The effectiveness of antibiotics is fast-reducing and treating infections is becoming more difficult as bacteria increasingly become resistant. It is estimated that, each year, 50,000 lives are lost in Europe and the US to antibiotic-resistant infections. Globally, at least 700,000 people die worldwide and that figure is estimated to exceed 10 million each year by 2050*.
Catherine Rutland, dentist and Head of Professional Support Services at Simplyhealth says: “When we’re feeling really unwell or suffering from dental pain, we often want to throw all manner of medications at our symptoms to try and feel better as soon as possible. It’s a very common assumption amongst patients that antibiotics are the ‘magic pill’ that will cure all ills. In reality, antibiotics should only be taken to help with very specific bacterial infections, and often patients are suffering with something entirely different like a virus or another source of discomfort – such as toothache - that antibiotics won’t help. The more that we take or prescribe antibiotics ‘just in case’, the more we contribute to the ever-growing problem of antibiotic resistance”.
Dentists account for around 9% of all antibiotic prescriptions in UK primary care**, and this could be reduced if both dental professionals and patients are mindful of their approach to antibiotics.
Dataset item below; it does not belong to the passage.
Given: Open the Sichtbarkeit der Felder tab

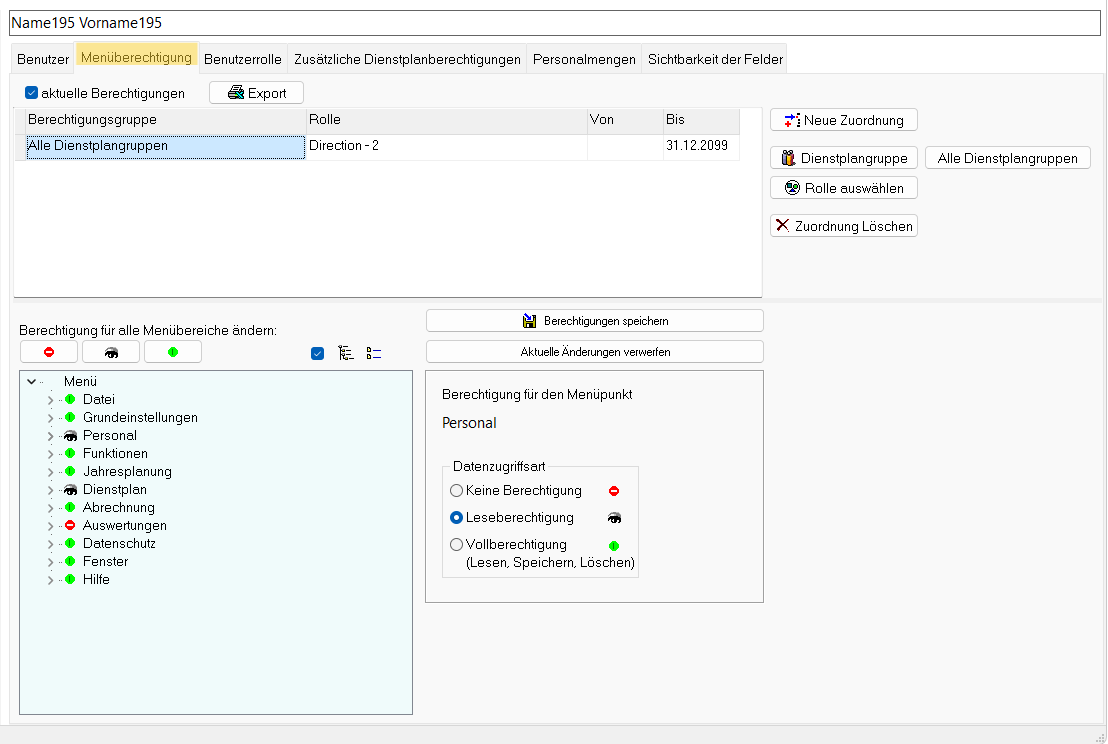Looking at the screenshot, I should 715,59.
Rethinking your approach to antibiotics:
• If you are suffering with toothache, see your dentist – not your GP – to receive the most appropriate care. Toothache is usually caused by dental decay, which antibiotics won’t cure.
• Trust your dentist’s judgement on whether they decide to prescribe you antibiotics or not – most of the time you don’t need them.
Speak to your dentist about managing any pain you might have. They can advise on the most effective ways to alleviate your pain, such as appropriate treatment to remove the cause of the pain, pain medication, ice packs, or salt water rinses. Antibiotics won’t help with this.
• Only use antibiotics as directed and finish the entire course as prescribed– never save them for later.
• Dispose of your leftover antibiotics appropriately; never share them with someone else.
Did you know?
• Antibiotics are not pain killers and cannot relieve aches, pains and fevers.
• The more we take antibiotics unnecessarily, the more we contribute to the increase in antibiotic-resistant bacteria. This means that if you need antibiotics in the future, they may no longer be effective for you or other people.
• Antibiotics can cause unpleasant side effects such as diarrhoea, nausea or skin rashes, so only it’s important to take them only when absolutely necessary and under the instruction of a health professional.
• Your body’s immune system is very effective and is capable of fighting mild bacterial infections such as bronchitis or earache, so you won’t always need antibiotics. Over-the-counter remedies are often all you need – speak to your pharmacist for advice.